It is a melancholy object to those who walk through this great college when they see some of the most promising persons of the upcoming generation wasting their potential and dimming their intellectual capabilities every night. Sexual assault, hazing, binge drinking and intolerance are but a few of the consequences brought on by the prevalence of the fraternity system at the College. I think it is agreed by all parties that this male-dominated space has led to the exclusion of those who do not conform to the traditional gender norms of what society has decided constitutes a male. But my intention is very far from alienating those involved with the Greek system, as I believe they can be the primary agents for change. Indeed, there is an opportunity here that has been missed by most of the campus.
It is well known that the administration, and especially the student body, is only willing to change when significant, unfortunate tragedies occur. This institutional inertia is not something unique to Dartmouth College; absent a massacre of young children, gun control is never spoken about and, without a BP oil spill every several years, the push for clean energy is dismissed as just another utopian dream. The administration, unfortunately, has followed the path of most politicians, and rather than attempting to create real progress, it has chosen to treat our problems as a public relations issue.
Acute readers may remark on the short institutional memory inherent to any college. With a shifting student population, a matriculating freshman will undoubtedly push aside any tragedy that occurred four years ago by the time she is a senior. No doubt we have all disregarded parental advice from time to time. This is why we need a more engaged administration that is willing to truly help students, rather than simply canceling a day of classes as if to wash their hands of any sins. Has any true, lasting change come of this singular day allotted for discussion? I think not. Instead, we need a biannual program that encourages reflection, so as to remember and garner lessons from the past along with considering a better path for the future.

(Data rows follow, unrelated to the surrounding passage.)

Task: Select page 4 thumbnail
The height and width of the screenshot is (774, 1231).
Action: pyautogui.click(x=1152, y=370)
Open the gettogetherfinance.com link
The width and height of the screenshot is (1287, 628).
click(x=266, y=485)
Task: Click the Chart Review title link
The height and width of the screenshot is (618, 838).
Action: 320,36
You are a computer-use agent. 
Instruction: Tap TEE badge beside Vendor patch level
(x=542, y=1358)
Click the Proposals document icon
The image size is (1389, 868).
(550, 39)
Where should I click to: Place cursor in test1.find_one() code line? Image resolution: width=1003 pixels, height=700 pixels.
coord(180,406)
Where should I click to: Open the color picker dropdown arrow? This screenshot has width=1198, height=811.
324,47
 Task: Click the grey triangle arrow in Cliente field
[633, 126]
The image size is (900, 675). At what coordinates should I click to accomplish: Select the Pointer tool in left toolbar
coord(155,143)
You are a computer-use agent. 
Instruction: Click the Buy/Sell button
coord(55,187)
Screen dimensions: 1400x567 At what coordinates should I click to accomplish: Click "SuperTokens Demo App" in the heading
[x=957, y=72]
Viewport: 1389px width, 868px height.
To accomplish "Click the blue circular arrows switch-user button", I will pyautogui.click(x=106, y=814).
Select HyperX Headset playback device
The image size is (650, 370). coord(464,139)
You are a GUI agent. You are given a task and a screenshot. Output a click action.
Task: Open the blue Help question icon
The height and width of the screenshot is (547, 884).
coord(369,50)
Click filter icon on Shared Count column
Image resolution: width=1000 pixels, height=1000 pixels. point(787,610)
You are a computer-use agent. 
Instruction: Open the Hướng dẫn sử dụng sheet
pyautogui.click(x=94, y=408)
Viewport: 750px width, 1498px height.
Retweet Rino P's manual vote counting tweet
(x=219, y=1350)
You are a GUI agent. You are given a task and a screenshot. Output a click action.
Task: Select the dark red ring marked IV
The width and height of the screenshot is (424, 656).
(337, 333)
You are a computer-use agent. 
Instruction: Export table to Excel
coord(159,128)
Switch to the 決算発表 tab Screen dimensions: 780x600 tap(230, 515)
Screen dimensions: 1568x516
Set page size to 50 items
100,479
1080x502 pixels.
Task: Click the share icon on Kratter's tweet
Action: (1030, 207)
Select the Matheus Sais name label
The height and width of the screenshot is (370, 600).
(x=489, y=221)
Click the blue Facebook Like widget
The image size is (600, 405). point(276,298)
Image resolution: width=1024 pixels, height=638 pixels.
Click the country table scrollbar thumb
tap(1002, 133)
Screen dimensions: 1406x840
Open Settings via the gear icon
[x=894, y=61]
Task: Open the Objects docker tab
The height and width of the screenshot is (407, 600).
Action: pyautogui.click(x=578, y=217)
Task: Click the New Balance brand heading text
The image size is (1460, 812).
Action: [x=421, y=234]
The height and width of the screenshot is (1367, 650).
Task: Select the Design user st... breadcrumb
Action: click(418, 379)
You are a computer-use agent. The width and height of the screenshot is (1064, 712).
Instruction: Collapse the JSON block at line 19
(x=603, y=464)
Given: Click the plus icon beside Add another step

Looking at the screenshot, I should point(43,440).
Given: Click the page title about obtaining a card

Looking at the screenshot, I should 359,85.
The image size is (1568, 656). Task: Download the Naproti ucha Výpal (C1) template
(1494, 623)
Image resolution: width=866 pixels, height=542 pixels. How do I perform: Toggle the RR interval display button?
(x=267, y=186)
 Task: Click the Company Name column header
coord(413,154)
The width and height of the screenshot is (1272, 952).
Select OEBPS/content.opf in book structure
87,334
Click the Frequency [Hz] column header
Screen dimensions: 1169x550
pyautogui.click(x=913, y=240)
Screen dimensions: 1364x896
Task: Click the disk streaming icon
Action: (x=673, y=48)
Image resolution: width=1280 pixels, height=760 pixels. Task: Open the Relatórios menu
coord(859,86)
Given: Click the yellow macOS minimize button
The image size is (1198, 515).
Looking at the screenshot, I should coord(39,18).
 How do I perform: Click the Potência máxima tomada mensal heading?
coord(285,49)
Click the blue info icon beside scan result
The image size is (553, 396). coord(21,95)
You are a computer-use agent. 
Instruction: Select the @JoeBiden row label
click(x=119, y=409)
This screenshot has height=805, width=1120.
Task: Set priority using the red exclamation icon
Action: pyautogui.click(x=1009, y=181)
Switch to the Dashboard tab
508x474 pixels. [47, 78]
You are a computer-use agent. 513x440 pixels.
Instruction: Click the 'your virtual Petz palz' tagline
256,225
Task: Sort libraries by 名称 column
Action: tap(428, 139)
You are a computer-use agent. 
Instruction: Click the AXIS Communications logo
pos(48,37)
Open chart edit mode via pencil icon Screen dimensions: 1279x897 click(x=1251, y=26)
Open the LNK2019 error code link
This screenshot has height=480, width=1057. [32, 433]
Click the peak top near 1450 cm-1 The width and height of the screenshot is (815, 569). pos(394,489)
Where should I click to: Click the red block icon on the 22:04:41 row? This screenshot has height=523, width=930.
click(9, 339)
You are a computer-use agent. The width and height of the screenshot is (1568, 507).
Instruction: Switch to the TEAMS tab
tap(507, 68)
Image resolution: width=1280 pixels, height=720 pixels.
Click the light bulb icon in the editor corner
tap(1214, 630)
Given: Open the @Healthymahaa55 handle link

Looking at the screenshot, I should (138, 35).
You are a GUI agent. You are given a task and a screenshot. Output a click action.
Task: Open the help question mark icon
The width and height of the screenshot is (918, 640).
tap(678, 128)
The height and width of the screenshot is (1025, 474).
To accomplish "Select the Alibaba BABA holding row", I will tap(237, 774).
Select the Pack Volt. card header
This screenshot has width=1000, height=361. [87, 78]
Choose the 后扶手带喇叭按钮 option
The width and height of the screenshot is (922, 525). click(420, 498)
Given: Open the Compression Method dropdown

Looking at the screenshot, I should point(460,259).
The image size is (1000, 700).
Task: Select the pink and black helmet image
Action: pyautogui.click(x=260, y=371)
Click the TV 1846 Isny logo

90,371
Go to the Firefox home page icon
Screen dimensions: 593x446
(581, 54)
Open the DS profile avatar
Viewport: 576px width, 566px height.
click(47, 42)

As philosopher Paulo Freire has noted, the old banking model of education is a broken and oppressive tool where professors are elevated, and students transformed to become passive recipients of knowledge, stripped of any true ability to think. Naturally, these discussions should be student-led. Indeed, when have children ever accepted their parents’ words at face value? People learn better from their peers. I do therefore humbly offer that every six months, we choose an individual to represent the cause of the administration for martyrdom. The best solution would no doubt be to choose a fraternity brother of low academic achievement and minimal extra curricular involvement; someone who does not contribute to the community in any tangible way, but at the same time is a popular face on campus who would be missed. Upon seeing this friend’s most unfortunate alcohol-related accident, no doubt many students will think twice before engaging in this unfortunate system, and a more reasonable moderation will result.
Let me be clear: I do not blame the fraternity brothers in any way. They are as much of the victims here as anyone else. To that end I suggest that, from time to time, the administration will have to pick a non-fraternity brother, preferably a freshman, and disguise their passing. This will help deter freshmen who are considering the rushing process to take care. The key, of course, is choosing the proper martyr and truly making his death appear to be a result of his own inability to stop drinking. This should not prove exceedingly difficult. My recommendation would be to simply walk around the campus on a major weekend and, of the passed out individuals on the lawns, choose the one with the highest blood alcohol content, then simply pump it up ever so slightly higher until the individual passes away.
I profess, in the sincerity of my heart, that I am as saddened as most of you when considering this course of action, but the dire circumstances of late have left the College with little choice. It is my hope that a healthy moderation will result from this, and that, combined with the continued dialogue, students will develop a more mature relationship with alcohol.